With the results of the Ashley Madison investigation now available, it’s important for all businesses to recognise that the personal information they collect is one of their biggest assets — and if breached, has the capacity to cause irreparable reputational damage, and significant cost.
‘The enforceable undertakings entered into by Avid Life Media (owners of the Ashley Madison website) are a positive approach to improving privacy practices,’ said Australian Privacy Commissioner, Timothy Pilgrim.
‘But the impact of this incident reinforces what my office has stressed for some time — that privacy is not a bolt on accessory; it needs to be integrated into businesses and products by design.’
Businesses handling personal information should adopt clear and appropriate processes, procedures and systems to handle information security risks. Especially, when the personal information is sensitive in nature and could cause significant reputational or other harms to individuals.

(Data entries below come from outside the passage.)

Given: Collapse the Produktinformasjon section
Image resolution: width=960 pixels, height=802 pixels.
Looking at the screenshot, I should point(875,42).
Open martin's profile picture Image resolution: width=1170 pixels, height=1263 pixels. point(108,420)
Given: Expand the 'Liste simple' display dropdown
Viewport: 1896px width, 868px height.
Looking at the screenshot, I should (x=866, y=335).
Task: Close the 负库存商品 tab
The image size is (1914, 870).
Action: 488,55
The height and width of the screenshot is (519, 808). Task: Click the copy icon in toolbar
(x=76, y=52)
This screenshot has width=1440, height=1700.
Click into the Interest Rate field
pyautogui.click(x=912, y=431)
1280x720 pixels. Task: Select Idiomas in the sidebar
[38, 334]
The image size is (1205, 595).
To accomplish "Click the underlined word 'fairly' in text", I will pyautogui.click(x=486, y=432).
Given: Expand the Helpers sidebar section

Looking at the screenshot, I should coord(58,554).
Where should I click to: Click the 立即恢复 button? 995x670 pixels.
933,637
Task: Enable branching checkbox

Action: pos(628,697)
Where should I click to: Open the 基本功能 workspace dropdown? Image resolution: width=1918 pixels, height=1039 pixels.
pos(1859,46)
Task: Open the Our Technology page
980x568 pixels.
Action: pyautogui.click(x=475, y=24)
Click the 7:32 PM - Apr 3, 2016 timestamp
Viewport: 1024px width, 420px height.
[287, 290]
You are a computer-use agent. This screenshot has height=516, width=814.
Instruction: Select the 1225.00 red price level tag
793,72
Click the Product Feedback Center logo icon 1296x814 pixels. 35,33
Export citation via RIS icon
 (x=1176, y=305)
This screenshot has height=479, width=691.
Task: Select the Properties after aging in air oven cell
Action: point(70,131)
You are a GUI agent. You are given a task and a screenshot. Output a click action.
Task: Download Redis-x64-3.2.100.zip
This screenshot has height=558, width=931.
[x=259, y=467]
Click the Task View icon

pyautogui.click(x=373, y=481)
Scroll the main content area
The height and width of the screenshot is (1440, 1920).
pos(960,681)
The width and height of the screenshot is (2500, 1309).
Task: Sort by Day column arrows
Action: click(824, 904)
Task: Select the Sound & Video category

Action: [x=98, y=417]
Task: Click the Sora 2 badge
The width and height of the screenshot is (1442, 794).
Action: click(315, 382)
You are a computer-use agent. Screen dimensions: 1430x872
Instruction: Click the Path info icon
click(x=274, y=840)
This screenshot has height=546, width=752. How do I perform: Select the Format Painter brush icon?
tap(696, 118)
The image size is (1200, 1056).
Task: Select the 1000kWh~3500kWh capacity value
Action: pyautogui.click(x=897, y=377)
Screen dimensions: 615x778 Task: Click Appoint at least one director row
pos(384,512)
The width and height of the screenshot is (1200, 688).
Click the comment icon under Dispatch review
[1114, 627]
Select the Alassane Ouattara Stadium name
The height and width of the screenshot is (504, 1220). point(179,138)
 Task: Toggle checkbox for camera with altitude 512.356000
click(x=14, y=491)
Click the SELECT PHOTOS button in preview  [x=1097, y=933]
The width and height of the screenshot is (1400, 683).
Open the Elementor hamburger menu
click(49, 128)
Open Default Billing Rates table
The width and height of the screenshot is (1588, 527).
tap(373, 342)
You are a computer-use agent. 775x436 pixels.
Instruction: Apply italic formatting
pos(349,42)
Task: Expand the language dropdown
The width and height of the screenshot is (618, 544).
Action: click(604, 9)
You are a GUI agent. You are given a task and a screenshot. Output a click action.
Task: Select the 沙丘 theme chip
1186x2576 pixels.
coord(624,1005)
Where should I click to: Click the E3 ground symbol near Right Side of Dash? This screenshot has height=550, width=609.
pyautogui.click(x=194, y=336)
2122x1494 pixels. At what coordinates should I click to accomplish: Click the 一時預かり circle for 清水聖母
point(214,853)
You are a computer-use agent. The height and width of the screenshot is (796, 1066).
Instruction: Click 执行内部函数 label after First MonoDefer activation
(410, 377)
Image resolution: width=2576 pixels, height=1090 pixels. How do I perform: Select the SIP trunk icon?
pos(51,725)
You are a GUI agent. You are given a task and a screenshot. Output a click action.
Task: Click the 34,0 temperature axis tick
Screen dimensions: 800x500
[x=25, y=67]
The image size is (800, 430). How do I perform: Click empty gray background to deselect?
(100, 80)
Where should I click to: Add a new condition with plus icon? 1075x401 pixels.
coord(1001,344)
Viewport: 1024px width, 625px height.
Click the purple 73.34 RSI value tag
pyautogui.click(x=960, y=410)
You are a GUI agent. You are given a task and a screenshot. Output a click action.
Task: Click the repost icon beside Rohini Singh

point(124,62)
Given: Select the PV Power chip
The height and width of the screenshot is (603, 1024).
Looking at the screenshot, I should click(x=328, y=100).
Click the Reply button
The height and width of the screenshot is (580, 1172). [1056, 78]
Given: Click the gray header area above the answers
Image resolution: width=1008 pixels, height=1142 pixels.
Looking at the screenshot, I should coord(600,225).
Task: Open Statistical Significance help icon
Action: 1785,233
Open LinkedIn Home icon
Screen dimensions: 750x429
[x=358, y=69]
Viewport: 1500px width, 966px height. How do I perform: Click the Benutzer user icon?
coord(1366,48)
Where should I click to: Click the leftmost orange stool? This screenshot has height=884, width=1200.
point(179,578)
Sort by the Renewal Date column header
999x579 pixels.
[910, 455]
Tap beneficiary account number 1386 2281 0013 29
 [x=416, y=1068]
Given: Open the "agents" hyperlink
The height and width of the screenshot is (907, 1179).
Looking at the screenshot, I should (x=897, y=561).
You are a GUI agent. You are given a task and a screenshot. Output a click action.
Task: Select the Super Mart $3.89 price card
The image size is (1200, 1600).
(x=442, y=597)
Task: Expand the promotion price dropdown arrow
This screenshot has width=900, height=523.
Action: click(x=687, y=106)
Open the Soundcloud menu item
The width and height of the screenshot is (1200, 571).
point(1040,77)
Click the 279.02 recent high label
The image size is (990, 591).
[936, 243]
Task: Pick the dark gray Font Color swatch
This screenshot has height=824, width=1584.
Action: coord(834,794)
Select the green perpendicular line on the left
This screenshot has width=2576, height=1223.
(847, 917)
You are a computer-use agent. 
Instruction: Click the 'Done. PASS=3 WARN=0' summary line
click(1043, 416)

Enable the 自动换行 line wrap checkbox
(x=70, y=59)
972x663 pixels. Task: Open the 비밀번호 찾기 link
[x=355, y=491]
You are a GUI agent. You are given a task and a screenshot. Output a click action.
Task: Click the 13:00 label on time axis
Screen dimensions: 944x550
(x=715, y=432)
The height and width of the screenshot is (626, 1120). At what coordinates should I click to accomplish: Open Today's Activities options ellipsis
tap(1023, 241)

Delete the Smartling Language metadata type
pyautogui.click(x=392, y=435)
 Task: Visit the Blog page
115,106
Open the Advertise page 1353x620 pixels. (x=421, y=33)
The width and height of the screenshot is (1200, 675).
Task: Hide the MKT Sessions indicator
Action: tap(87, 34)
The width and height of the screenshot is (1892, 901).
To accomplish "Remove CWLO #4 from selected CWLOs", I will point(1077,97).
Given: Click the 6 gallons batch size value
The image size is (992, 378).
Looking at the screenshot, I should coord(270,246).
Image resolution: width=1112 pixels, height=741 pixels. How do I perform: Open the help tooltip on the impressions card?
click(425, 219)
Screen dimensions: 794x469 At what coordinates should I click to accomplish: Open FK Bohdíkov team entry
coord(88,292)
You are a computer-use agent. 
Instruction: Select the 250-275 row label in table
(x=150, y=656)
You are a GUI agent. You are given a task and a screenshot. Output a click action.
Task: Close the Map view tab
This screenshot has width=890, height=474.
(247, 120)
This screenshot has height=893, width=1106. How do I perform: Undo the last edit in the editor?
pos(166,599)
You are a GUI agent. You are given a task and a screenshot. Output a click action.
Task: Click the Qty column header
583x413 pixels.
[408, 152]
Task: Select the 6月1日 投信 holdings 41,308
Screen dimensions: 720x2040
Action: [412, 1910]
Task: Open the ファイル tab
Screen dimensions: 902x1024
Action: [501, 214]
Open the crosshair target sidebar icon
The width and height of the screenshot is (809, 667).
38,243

As a result of this joint Australian and Canadian investigation, Ashley Madison must now take the following legally binding steps to ensure compliance:
- enhance privacy safeguards.
- amend information retention practices.
- improve information accuracy.
- increase transparency.
Further information on handling personal information is available in our guides.
You can read about the details of the Ashley Madison investigation in the final report.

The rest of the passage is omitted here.